Black Panther - This Marvel Movie Rocks
Dir: Ryan Coogler
Starring Chadwick Boseman, Michael B. Jordan, Lupita Nyong’o, Danai Gurira, Letitia Wright, Daniel Kaluuya, Forest Whitaker, Angela Bassett, Martin Freeman, Andy Serkis, Sterling K. Brown, Winston Duke
Black Panther brings with it a number of questions. Does it live up to the hype? Is it an “important” film? Is it really a “Marvel” film? Is it an “important Marvel” film? Will it do for black people what Wonder Woman did for women – i.e. sort out every issue EVER?? The answer to all of these (bar the last one) is “Yes.” With some reservations.
First and foremost, this is by no means a traditional Marvel film, as intended. It is also by no means a conventional superhero film. And we’re not just acknowledging its largely black cast and empowered female central characters. Tonally, Ryan Coogler’s movie is a world away from anything we have yet to encounter in the MCU. We’re no longer in New York or the like. Wakanda is a very different place and one that Black Panther is keen to establish almost as a universe unto itself, given its seclusion from the world as we know it. Coogler, along with his production designer and co, do a fantastic job of bringing this world to life, notions of Metropolis expounded into a future vision of Africa and beyond. It is a gorgeous film to look at.
And it has a tale to tell – albeit one that is often awash in ideas and debate, from colonialism and slavery, to human rights, to equality, to disenfranchisement, to militant black power, to the very basic notions of idealism versus life in the real world. All of these discussions are touched upon but it’s fair to say the majority are presented rather than developed.
Instead we have a tale of power and kingdoms, fought for and rent asunder by historical and familial divides. As T’Challa (an excellent Boseman) assumes the Wakandan throne, he finds his kingdom, and its power source vibranium - think some all-powerful all-purpose mineable alloy that can advance technology and provide Captain America (not present here) with his shield, and it’s not long before the outside world comes nefariously in pursuit of the wealth this resource offers. Cue Andy Serkis in splendidly slimy form, reprising his role as Ulysses Klaue from Age of Ultron.
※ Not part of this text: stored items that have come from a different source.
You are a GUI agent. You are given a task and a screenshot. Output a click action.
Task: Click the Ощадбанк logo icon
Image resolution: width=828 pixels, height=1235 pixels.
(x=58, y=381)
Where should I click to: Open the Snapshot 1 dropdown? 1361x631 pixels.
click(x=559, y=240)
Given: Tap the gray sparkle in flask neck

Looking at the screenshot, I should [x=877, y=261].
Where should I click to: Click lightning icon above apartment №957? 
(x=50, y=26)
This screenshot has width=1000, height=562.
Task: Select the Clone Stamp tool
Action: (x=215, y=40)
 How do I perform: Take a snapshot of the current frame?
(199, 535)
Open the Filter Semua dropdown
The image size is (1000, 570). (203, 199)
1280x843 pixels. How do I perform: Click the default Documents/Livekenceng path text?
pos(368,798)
When Michael B. Jordan’s Killmonger – a dispossessed Wakandan – shows up straight outta Compton however, things get even trickier. And even more involving, with the always terrific Jordan bringing a depth to Killmonger previously lacking from just about all other Marvel villains.
As you can see, there’s a lot going on in Black Panther – so much so, that a whole heavily trailed action sequence involving a car chase through Seoul almost feels like it belongs in another movie altogether. It also has a lot to carry on its shoulders and a lot riding on it in terms of how the superhero movie moves forward from here.
Or does it? It’s a really good solid movie. And yes, the fact that it has a largely black cast (bar Martin Freeman getting his Han Solo moment) and a strong array of female roles is important and progressive. And incredibly timely – like #oscarsowhite and #metoo got together and had a Marvel baby. But that’s not a movie in and off itself.
Black Panther needs to stand alone as a strong film. And, for the most part, it does. It just feels a little too alone in the MCU right now. As if it had so much to prove that it’s hard to accept it just for itself. Full marks for a third climactic act that involves personal conflict and not dozens of city blocks collapsing though. (Even if the entire Wakandan population seem the most disloyal bunch of shits ever!) It reinforces that Black Panther is a very strong film. But it’s still a superhero film. And it may not be quite the game changer it’s been hailed as.